**What is required:** Please edit the entries below so that each "screenshot" becomes "screen capture", with nothing else changed. Leave the pictures out of your version.

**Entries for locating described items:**
╔══

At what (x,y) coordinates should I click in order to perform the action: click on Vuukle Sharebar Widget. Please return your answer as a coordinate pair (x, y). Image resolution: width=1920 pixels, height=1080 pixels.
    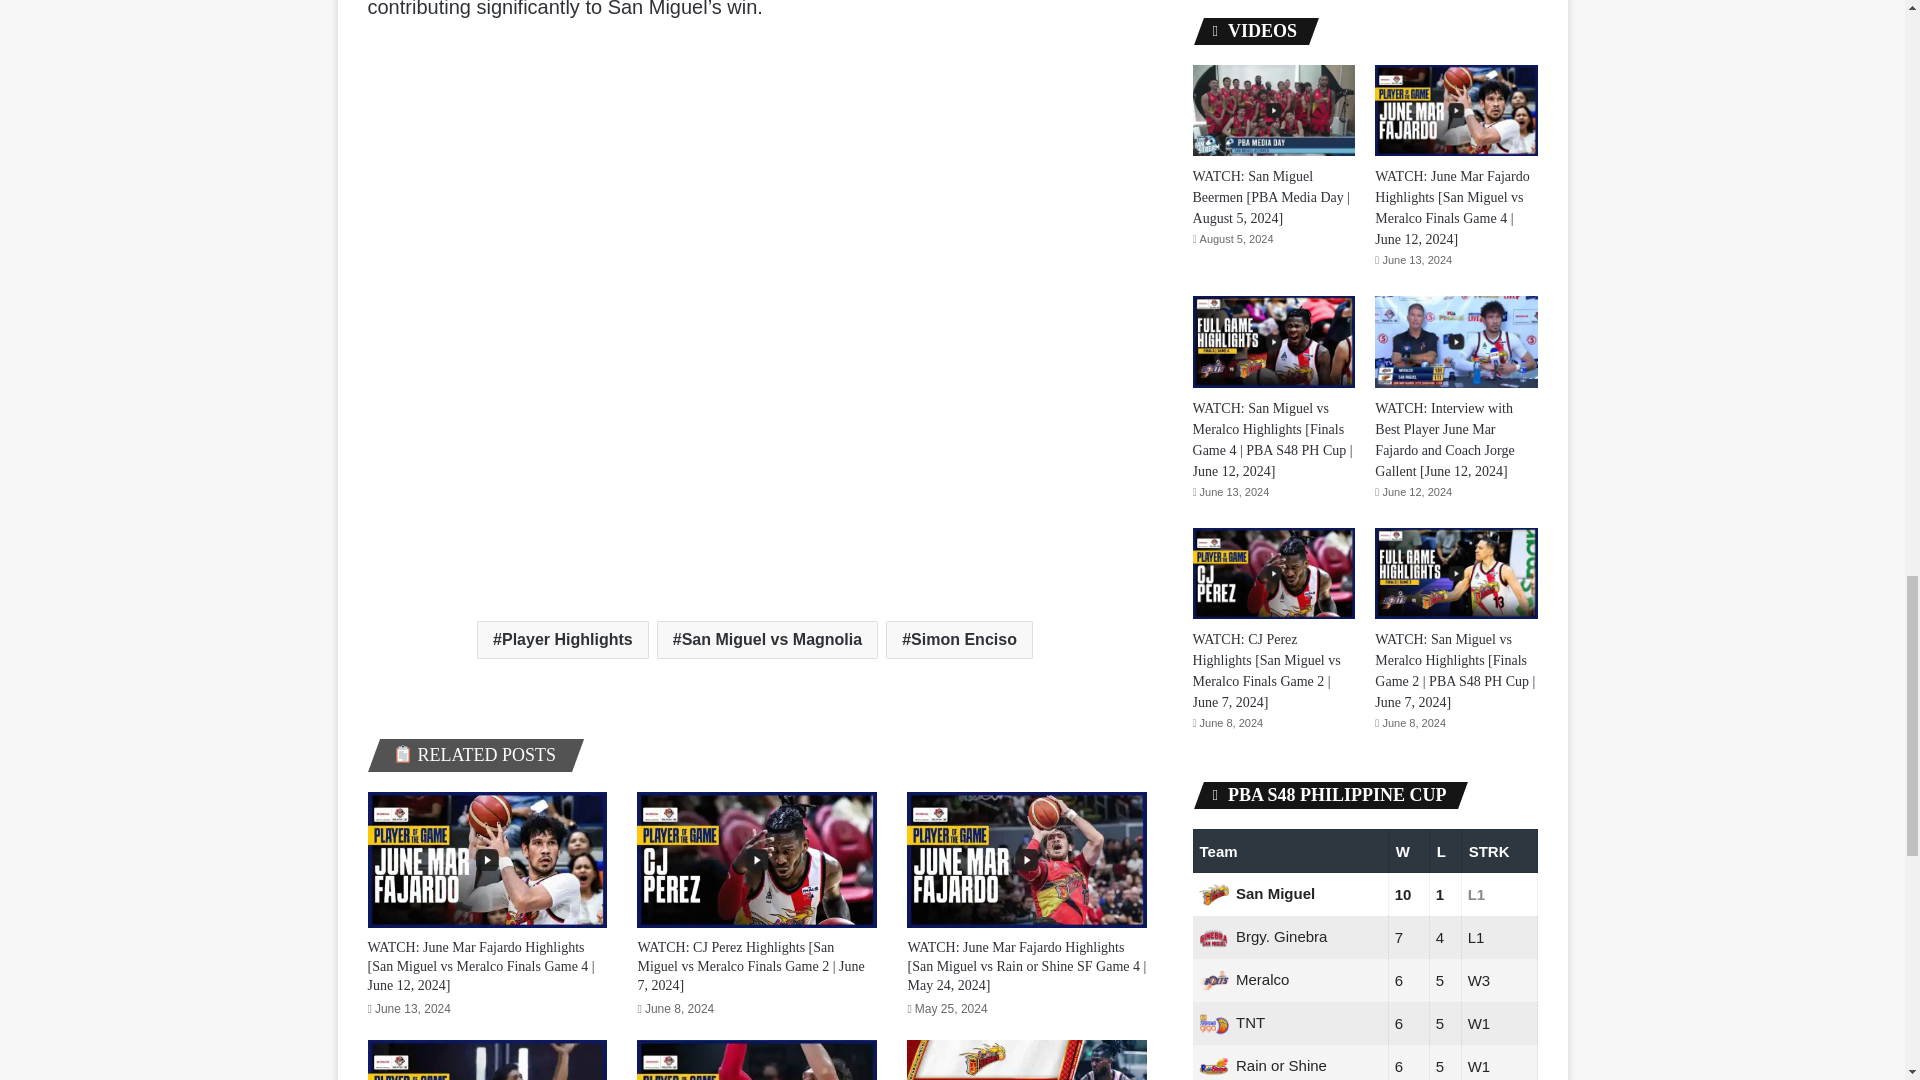
    Looking at the image, I should click on (758, 72).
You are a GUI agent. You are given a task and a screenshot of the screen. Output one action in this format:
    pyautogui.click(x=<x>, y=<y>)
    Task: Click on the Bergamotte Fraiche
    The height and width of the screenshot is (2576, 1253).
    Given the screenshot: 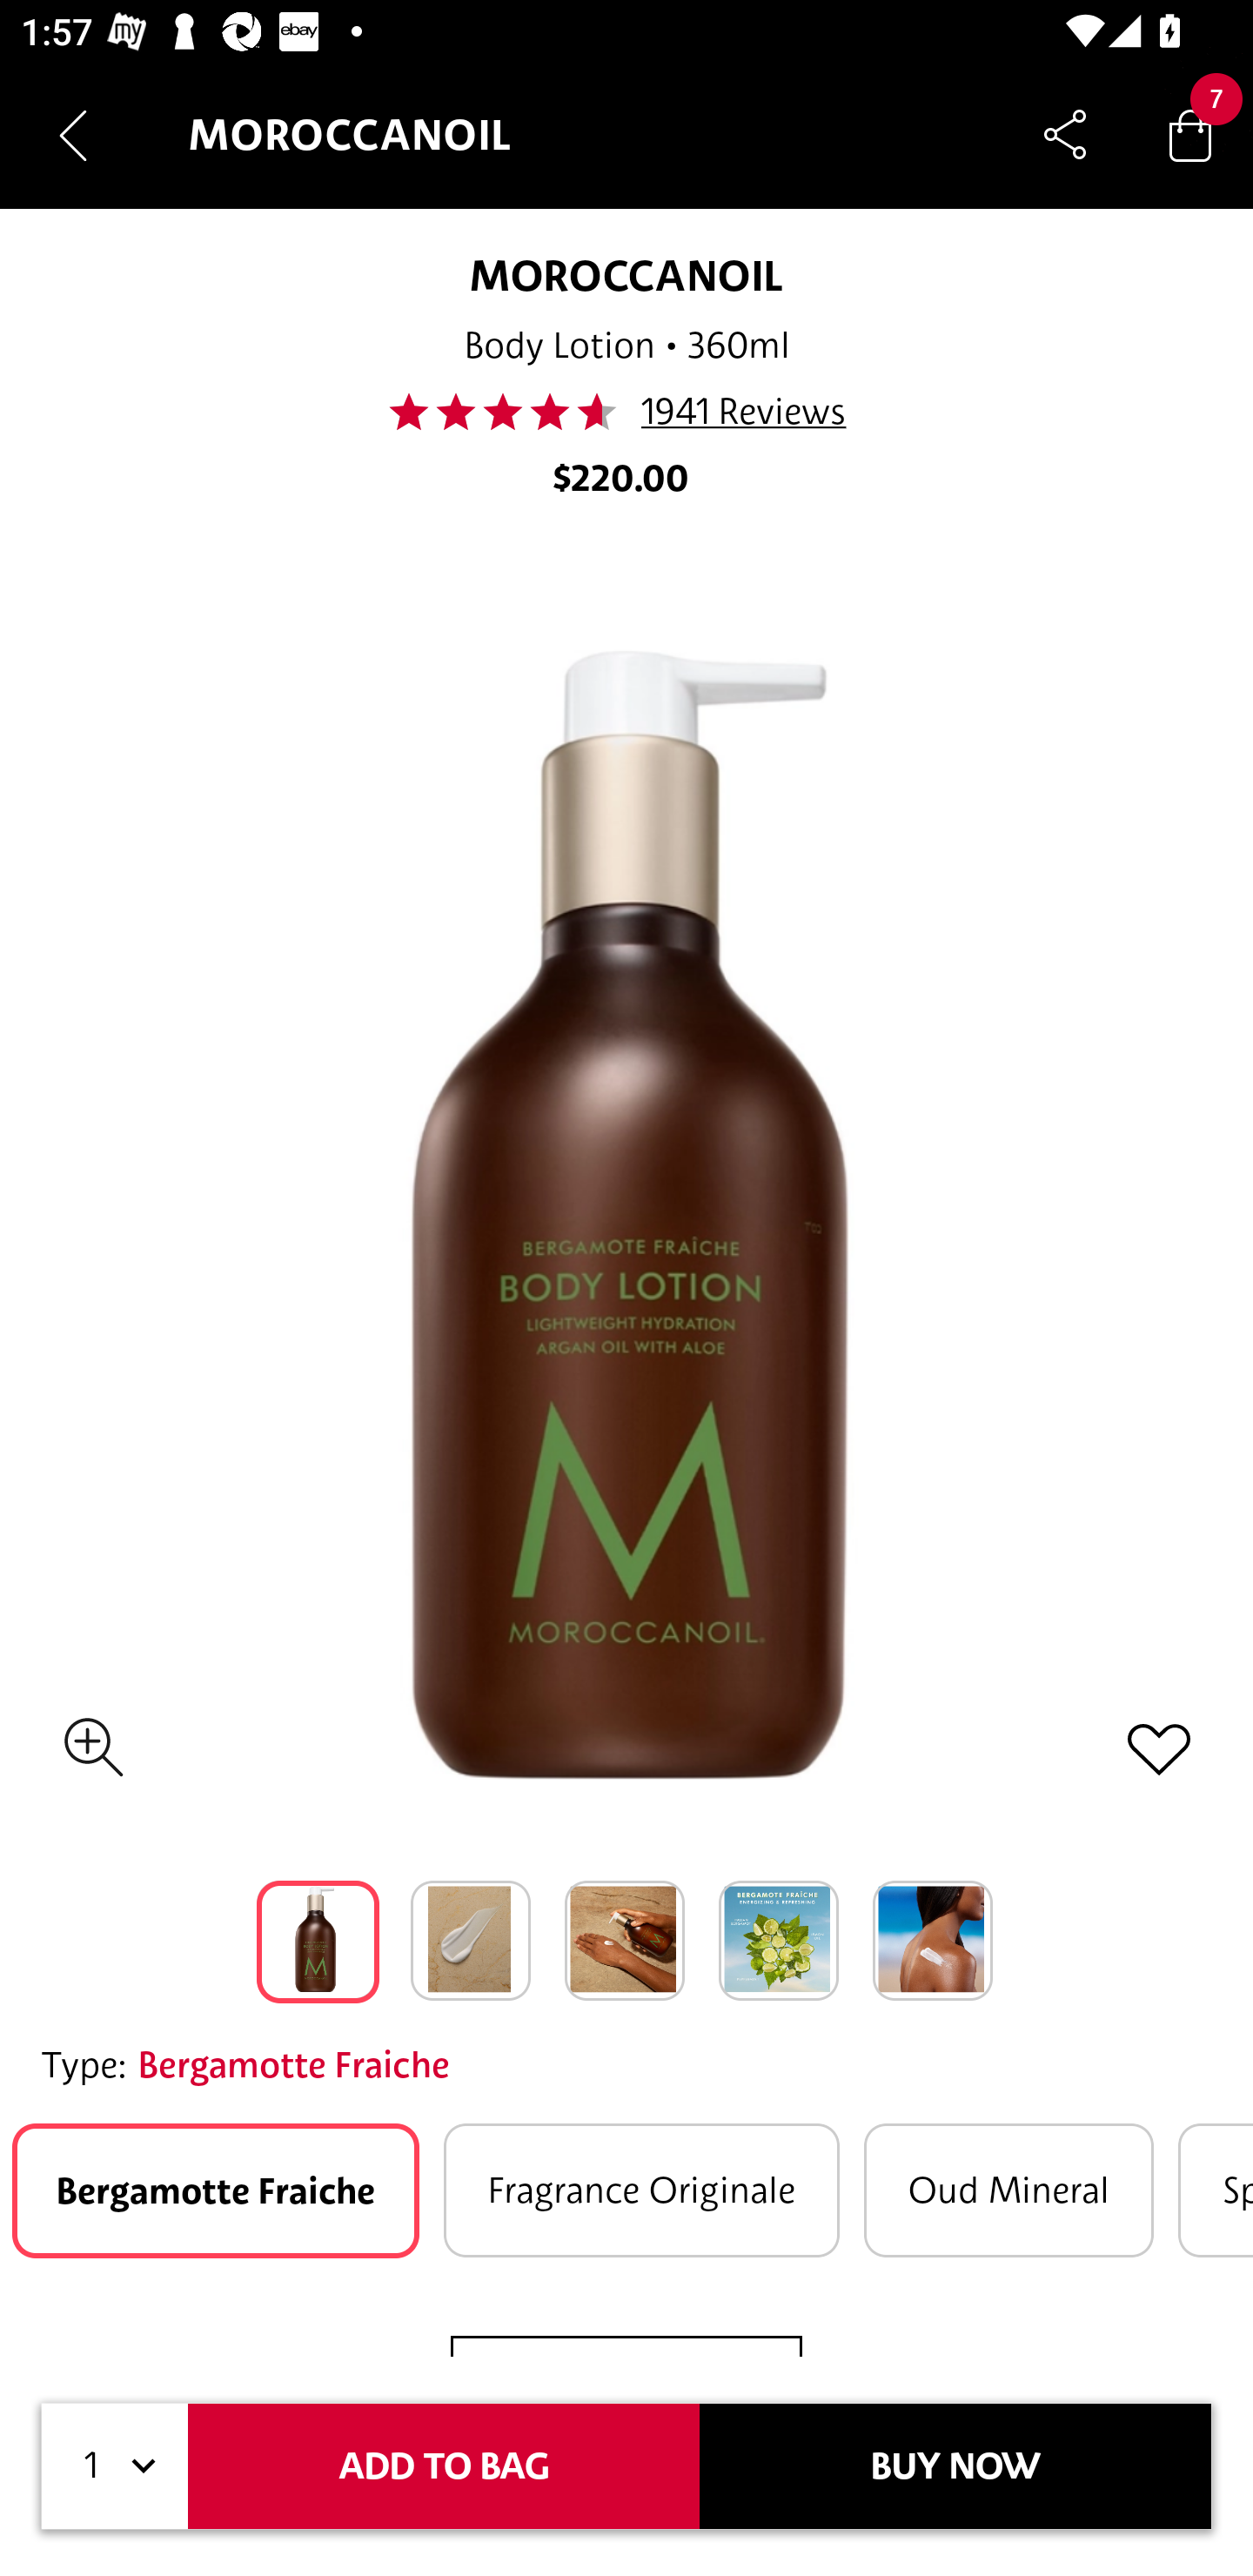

╚══

**Response to the exercise:**
At what (x,y) coordinates should I click in order to perform the action: click on Vuukle Sharebar Widget. Please return your answer as a coordinate pair (x, y). Image resolution: width=1920 pixels, height=1080 pixels.
    Looking at the image, I should click on (758, 72).
You are a GUI agent. You are given a task and a screen capture of the screen. Output one action in this format:
    pyautogui.click(x=<x>, y=<y>)
    Task: Click on the Bergamotte Fraiche
    The height and width of the screen capture is (2576, 1253).
    Given the screen capture: 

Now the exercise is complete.